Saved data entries
# # #

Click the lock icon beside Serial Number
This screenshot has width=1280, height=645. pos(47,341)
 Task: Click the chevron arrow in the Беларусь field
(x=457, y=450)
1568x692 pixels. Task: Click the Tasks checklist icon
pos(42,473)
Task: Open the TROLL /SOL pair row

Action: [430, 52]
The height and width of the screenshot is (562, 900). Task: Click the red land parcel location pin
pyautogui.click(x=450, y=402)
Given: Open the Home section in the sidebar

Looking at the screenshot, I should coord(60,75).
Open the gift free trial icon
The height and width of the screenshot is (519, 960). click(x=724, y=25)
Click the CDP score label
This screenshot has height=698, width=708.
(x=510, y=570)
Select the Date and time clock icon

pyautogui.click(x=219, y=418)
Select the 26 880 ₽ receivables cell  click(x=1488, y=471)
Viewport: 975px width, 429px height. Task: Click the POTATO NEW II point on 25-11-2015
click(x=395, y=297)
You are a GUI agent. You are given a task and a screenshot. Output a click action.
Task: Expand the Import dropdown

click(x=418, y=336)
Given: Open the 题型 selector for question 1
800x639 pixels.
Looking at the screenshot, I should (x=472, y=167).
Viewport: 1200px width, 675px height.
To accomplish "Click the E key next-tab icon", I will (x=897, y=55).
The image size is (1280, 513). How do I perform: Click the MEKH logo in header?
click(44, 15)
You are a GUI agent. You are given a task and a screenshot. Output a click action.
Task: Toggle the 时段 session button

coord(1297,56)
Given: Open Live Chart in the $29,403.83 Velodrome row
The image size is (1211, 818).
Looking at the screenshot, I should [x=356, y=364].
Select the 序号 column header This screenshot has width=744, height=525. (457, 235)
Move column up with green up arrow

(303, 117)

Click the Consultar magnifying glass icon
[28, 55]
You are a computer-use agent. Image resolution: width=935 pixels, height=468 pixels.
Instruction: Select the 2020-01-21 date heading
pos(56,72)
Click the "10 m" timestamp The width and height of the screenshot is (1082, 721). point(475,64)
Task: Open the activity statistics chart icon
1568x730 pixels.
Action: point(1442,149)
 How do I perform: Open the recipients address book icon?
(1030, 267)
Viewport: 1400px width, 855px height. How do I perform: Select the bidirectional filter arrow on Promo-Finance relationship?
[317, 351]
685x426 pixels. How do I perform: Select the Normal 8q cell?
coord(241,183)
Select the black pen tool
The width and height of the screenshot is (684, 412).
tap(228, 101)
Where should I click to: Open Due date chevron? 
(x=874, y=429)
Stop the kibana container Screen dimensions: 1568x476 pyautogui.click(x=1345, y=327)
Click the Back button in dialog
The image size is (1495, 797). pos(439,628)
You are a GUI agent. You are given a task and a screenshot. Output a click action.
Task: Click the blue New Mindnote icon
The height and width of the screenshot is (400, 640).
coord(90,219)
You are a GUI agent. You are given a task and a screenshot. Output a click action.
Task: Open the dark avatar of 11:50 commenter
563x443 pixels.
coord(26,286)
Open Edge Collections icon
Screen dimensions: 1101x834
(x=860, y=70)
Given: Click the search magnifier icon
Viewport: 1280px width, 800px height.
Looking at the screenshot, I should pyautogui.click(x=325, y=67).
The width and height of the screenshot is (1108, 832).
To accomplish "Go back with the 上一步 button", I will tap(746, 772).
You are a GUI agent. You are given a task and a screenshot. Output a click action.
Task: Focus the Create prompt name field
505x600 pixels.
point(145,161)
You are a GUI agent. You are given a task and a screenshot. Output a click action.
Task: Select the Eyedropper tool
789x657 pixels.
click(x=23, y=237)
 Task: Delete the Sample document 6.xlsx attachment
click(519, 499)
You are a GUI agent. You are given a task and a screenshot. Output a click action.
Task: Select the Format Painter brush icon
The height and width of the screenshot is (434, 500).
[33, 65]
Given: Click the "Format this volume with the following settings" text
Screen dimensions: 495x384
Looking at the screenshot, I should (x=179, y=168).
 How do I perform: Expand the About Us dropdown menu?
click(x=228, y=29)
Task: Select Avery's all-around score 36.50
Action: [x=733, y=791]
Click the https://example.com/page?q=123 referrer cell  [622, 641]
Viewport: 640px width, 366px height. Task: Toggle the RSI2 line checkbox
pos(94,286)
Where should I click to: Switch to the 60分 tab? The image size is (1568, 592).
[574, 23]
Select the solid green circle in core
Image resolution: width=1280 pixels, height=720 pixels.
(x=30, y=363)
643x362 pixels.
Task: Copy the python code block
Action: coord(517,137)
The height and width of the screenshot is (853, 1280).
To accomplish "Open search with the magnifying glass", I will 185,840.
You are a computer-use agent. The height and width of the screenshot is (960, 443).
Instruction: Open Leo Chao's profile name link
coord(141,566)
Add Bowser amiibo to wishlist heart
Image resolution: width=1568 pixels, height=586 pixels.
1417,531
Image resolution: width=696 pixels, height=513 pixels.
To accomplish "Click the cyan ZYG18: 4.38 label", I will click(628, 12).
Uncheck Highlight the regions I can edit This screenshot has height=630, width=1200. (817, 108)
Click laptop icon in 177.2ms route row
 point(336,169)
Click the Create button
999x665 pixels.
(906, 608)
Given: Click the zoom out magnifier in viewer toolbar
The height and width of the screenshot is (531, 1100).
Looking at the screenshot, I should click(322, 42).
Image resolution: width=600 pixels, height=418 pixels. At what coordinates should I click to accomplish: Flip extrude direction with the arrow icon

# # #

Only a number is wanted here: the count of lines in the data that include the word "will".

4